汞离子在酸性溶液中与双硫腙生成橙色配合物，其颜色深浅与汞离子浓度成正比，可用氯仿萃取进行比色测定。

2．仪器

①消化装置。

②分光光度计。

3．试剂

①硝酸。

②硫酸。

③2 mol·L ^-1氨水。

④5％高锰酸钾溶液。

⑤麝香草酚蓝指示剂。

⑥20％盐酸羟胺溶液：称取20 g盐酸羟胺，溶于50 mL水中，加2滴酚红指示剂，将盐酸羟胺溶液用盐酸酸化(呈黄色)，加水至100 L。

 ⑦0.05％双硫腙贮备液：称取精制过的双硫腙0.05 g，加100 mL三氯甲烷溶解，贮备于冰箱中。

⑧双硫腙使用液：吸取1．0 mL双硫腙贮备液，加三氯甲烷至10 m L，混匀，用1 cm比色杯，以三氯甲烷调节仪器零点，于波长510 nm处测吸光度(A)，用下式算出配制100 m L双硫腙使用液(70％透光率)所需双硫腙贮备液的毫升数(V)。

V= 10(2-lg70)/A=1.55/A

⑨标准使用液(1µg·mL ^-1)：准确称取0．1354 g于干燥器干燥过的二氯化汞，加0.5mol·L ^-1硫酸使其溶解后，移人100 mL容量瓶并定容至刻度。此溶液每毫升相当1 mg汞。使用时用0.5 mol·L ^-1硫酸溶液稀释至每毫升含1 µg汞。

4．测定步骤

①样品处理：称取适量样品(10～20 g)，用硝酸一硫酸法(见锌的测定)消化后加水至总体积为150 mL，取全量消化液用锥形瓶在电炉上煮沸10 min，除去二氧化氮等，放冷。于样品消化液及试剂空白液中各加5％高锰酸钾溶液至溶液呈紫红色，然后再加20％盐酸羟胺溶液至紫红色褪去，加2滴麝香草酚蓝指示剂，用2 mol·L ^-1氨水调至pH 1～2(橙黄色)，定量转移至125 m L分液漏斗中。

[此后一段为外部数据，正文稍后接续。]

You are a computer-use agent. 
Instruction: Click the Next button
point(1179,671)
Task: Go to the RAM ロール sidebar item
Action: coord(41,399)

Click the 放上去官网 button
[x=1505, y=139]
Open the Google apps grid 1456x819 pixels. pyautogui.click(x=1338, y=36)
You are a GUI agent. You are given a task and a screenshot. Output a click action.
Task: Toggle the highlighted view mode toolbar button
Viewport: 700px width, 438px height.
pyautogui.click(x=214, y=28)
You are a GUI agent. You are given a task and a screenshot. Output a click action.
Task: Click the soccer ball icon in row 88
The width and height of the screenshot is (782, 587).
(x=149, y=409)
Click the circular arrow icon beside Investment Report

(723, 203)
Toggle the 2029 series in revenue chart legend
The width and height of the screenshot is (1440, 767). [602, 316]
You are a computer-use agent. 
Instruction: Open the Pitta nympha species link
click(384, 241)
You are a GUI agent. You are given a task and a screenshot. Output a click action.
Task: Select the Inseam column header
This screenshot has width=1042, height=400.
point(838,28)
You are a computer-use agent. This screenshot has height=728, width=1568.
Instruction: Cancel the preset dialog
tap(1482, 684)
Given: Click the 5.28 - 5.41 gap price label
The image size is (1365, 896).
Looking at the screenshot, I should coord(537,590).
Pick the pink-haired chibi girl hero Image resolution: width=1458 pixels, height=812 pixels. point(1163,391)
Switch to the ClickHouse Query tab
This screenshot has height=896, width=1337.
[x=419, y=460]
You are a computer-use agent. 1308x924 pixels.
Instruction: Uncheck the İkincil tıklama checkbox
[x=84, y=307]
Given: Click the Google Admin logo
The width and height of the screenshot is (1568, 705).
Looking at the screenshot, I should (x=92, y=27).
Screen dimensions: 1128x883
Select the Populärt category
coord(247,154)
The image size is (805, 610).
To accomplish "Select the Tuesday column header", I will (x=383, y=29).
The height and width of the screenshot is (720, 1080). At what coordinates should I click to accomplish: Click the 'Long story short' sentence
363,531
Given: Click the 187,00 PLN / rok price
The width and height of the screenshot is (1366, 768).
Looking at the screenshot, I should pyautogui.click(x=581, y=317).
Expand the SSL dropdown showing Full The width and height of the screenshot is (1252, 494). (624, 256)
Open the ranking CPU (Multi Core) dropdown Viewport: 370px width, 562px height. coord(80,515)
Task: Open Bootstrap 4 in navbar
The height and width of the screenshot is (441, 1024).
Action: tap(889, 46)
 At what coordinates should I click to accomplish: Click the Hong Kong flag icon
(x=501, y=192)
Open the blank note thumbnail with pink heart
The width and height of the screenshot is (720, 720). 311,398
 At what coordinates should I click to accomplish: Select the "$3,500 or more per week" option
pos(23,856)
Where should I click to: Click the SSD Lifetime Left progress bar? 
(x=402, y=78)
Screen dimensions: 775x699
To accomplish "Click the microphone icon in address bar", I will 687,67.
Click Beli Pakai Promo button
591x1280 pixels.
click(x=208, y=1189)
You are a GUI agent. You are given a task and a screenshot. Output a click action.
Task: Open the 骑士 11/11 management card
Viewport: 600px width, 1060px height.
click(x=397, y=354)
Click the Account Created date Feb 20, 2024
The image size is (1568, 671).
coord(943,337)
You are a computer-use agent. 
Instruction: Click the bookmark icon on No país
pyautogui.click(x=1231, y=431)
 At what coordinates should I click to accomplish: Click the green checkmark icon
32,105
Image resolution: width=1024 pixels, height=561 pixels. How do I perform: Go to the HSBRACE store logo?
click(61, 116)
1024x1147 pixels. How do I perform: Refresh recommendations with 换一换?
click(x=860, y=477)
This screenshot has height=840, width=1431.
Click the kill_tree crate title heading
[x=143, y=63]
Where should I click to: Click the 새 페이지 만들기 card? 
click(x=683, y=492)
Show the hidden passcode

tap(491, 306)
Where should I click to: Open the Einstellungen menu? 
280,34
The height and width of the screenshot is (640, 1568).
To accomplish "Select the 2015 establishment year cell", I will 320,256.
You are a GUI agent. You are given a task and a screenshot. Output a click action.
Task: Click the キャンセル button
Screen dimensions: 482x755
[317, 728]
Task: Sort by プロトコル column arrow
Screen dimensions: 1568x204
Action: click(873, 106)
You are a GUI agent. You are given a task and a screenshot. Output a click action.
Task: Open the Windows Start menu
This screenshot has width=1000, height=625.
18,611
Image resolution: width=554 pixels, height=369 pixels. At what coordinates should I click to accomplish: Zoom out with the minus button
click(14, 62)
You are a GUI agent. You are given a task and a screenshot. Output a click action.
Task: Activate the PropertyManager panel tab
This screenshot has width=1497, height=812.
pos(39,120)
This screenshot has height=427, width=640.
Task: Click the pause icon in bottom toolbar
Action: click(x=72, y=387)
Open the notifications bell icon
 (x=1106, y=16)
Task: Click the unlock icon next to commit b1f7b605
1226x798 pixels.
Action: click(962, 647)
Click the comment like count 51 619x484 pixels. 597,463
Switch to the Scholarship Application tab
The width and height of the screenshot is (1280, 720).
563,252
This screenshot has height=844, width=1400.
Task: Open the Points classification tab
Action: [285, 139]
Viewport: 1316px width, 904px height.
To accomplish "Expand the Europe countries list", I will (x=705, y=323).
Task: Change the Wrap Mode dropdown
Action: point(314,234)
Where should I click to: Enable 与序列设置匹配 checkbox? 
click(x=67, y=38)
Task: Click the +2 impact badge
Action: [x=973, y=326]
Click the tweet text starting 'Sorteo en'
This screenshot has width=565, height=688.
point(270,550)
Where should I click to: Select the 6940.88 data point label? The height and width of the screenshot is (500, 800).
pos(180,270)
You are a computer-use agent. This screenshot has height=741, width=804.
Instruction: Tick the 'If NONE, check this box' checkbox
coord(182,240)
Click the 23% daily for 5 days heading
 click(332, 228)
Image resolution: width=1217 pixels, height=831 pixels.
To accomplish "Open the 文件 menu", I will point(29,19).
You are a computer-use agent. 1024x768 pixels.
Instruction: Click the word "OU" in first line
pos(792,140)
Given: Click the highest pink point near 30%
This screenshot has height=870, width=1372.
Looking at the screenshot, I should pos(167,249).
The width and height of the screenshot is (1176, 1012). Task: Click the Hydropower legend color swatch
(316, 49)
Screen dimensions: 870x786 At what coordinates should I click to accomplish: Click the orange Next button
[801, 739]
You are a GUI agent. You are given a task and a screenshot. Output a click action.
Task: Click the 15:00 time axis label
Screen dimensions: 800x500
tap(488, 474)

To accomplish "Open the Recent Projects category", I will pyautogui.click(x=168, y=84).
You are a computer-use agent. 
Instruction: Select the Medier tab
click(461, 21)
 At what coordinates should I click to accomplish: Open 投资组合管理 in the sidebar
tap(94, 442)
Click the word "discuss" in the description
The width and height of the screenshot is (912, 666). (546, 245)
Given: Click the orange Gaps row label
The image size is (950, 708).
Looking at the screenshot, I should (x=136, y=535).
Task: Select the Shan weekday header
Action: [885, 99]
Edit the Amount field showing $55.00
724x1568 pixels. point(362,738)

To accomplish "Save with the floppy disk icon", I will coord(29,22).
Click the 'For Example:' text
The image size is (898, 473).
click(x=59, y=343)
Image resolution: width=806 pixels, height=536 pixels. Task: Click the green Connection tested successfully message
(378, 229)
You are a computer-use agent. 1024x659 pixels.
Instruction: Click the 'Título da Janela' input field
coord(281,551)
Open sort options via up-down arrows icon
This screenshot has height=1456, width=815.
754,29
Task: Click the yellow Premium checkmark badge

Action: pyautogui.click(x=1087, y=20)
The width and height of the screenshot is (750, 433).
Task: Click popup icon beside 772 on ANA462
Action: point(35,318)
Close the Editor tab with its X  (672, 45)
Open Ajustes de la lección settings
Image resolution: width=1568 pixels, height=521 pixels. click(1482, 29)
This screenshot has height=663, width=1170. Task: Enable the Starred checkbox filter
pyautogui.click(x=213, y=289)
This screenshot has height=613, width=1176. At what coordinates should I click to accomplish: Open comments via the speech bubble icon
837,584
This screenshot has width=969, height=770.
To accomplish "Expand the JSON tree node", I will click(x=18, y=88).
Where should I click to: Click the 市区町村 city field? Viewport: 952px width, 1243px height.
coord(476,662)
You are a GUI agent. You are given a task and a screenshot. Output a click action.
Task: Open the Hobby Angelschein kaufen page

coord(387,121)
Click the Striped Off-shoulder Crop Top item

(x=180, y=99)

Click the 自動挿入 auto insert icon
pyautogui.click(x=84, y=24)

②样品测定：吸取0．0、0．5、1．0、2．0、3．0、4．0、5．0、6．0 mL汞标准使用液(相当于0．0、0．5、1．0、2．0、3．0、4．0、5．0、6．0µg汞)，分别置于125 mL分液漏斗中，加10 m L5％硫酸，再加水至40 m L，混匀。再各加lm L20％盐酸羟胺溶液，放置20 min，并时时振摇。

于上述各分液漏斗中各加5．0 mL双硫腙使用液，剧烈振摇2 min，静置分层后，经脱脂棉将溶剂层滤人1 cm比色杯中，以氯仿调节零点，在波长490 nm处测吸光度，标准管吸光度减去零管吸光度，绘制标准曲线。

5．计算

X=[(A₁-A₂)*1000]/m*1000

    式中：X——样品中汞的含量，mg·kg ^-1；

       A₁一一样品消化液中汞的含量，µg；

       A₂——试剂空白液中汞的含量，µg；

        m——样品质量，g。

 6．说明

①汞与双硫腙的螯合能力很强，在酸性条件下其余金属离子都不产生干扰。

②用盐酸羟胺还原高锰酸钾时，会产生大量氯气与氮氧化物。为防止氧化双硫腙，操作时应不时摇动并放置20 min，使其逸放。